_BRIEF_:
Write what comes next in the functional ecology text below, continuing from its last line.

_READING PASSAGE_:
━━━━━━
Functional Ecology
To understand the mechanisms of environmental forcing in cold water coastal ecosystems and to explain ecosystem function in response to global change on an evolutionary scale
Global change affects marine ecosystems via environmental forcing and thus interferes with all levels of organization, from cell biology to system properties such as biodiversity. It is a challenging but essential task to identify links between climate change and ecosystem response and to develop measures that describe ecosystem function in response to change along environmental gradients.
Our tasks are
• to identify general indicators and measures to monitor ecological change in coastal polar and cold-water ecosystems with emphasis on rocky shores
• to analyse cause-and-effect relationships between environmental signal and indicator response
• to integrate information derived from indicators into scenarios and models of long- term change.
━━━━━━
_Collected data entries_:
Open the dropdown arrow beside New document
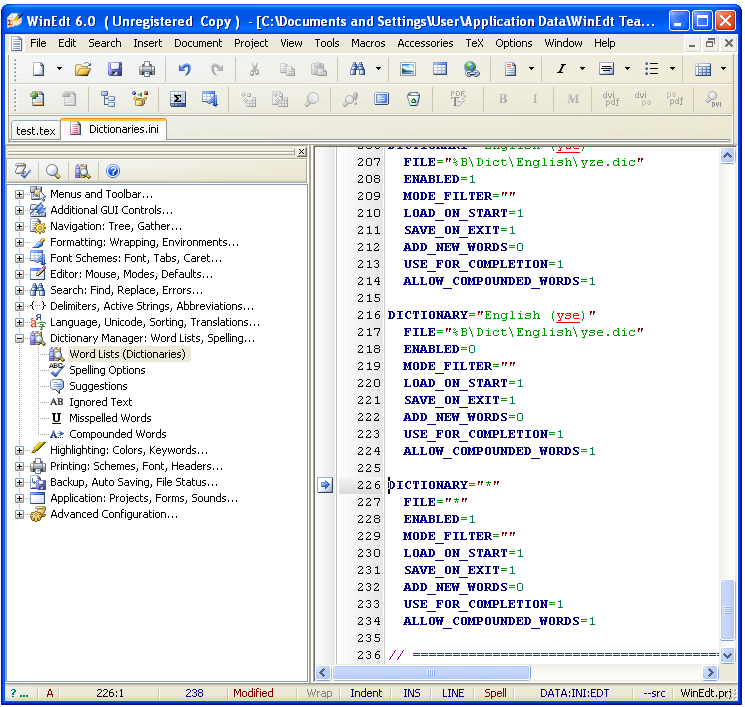The height and width of the screenshot is (707, 745). [x=59, y=69]
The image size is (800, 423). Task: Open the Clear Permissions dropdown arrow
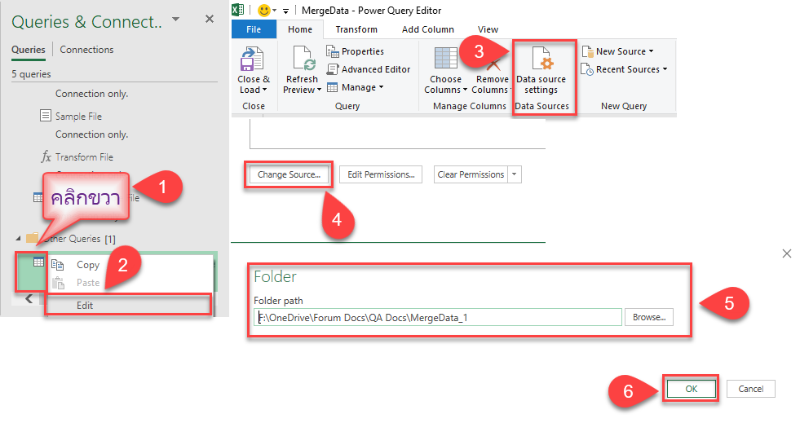(515, 174)
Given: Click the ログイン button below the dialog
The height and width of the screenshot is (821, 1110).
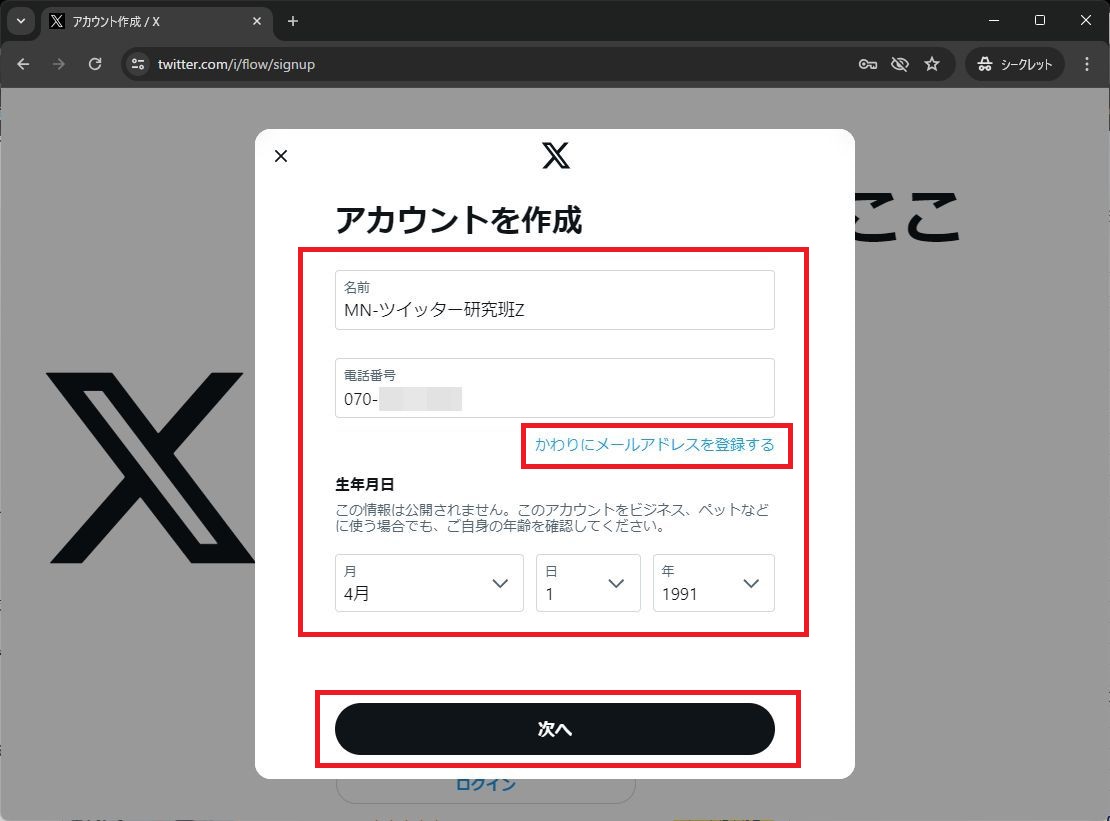Looking at the screenshot, I should point(485,784).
━━━━━━
_WRITTEN ANSWER_:
We pursue an integrated strategy that concentrates on
• functional biochemical properties of key organisms such as gene expression, metabolic performance and stress tolerance;
• structure and dynamics of the gene pool in space and time;
the significance of these attributes for
• acclimation and adaptation to changing environmental conditions;
and consequences for the
• long-term development of ecosystem function with an emphasis on trophic properties and indirect interaction patterns
inferred from
• scenario and model development supported by recording ongoing changes and reconstruction of environmental and ecological history.